======== Dataset excerpts ========
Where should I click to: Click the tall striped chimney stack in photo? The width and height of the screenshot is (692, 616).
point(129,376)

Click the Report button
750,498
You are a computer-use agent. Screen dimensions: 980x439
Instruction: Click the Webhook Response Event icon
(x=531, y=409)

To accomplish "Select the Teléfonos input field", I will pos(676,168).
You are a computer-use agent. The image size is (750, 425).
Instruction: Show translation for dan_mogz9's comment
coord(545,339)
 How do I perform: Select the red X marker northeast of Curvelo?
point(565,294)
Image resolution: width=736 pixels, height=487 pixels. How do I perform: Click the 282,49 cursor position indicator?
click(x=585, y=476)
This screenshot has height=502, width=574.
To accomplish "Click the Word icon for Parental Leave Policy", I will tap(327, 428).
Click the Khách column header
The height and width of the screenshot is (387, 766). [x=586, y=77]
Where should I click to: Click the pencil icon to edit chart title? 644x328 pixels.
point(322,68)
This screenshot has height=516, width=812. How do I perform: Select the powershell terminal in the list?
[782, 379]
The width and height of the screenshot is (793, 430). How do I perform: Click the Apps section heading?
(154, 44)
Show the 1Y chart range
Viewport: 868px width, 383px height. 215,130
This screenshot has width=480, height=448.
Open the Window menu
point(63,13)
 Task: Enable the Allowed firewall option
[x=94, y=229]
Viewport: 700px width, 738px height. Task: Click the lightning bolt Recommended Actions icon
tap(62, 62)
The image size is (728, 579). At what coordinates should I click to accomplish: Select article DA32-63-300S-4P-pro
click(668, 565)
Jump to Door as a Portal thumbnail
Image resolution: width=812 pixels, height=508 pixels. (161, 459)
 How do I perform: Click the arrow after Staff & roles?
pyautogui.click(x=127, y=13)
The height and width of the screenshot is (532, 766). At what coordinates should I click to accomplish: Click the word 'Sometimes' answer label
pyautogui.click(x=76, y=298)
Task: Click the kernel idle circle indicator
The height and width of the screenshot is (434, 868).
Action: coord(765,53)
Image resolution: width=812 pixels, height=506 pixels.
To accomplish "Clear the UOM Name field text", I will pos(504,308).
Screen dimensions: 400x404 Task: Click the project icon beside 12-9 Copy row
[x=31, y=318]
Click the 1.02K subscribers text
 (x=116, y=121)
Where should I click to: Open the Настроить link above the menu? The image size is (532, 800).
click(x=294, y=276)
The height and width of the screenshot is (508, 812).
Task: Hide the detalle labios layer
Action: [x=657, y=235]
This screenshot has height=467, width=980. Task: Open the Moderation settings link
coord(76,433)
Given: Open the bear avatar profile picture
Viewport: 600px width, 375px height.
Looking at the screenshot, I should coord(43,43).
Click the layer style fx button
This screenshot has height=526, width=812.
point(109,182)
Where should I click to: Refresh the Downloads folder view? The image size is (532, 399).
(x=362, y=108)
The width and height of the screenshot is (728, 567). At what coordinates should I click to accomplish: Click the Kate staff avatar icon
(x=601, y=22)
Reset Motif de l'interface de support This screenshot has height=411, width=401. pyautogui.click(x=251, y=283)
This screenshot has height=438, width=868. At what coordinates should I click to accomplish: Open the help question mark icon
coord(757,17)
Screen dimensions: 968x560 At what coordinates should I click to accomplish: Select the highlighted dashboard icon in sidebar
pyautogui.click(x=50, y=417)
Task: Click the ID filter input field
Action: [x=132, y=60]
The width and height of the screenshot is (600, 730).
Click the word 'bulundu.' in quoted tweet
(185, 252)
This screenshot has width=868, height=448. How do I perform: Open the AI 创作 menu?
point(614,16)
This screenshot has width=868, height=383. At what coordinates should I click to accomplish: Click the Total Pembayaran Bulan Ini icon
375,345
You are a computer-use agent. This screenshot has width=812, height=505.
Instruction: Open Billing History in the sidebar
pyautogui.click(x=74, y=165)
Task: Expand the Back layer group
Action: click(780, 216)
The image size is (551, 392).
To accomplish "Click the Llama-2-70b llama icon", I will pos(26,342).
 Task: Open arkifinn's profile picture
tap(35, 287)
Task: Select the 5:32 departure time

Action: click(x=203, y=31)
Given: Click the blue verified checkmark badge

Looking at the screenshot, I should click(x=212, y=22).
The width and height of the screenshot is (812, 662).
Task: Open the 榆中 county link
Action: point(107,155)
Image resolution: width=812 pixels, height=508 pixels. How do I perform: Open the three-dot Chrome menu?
========
> **What is required**
Copy, from the lines above, each one that holds "computer".

> **Answer box**
You are a computer-use agent. Screen dimensions: 980x439
You are a computer-use agent. The image size is (750, 425).
You are a computer-use agent. This screenshot has width=812, height=505.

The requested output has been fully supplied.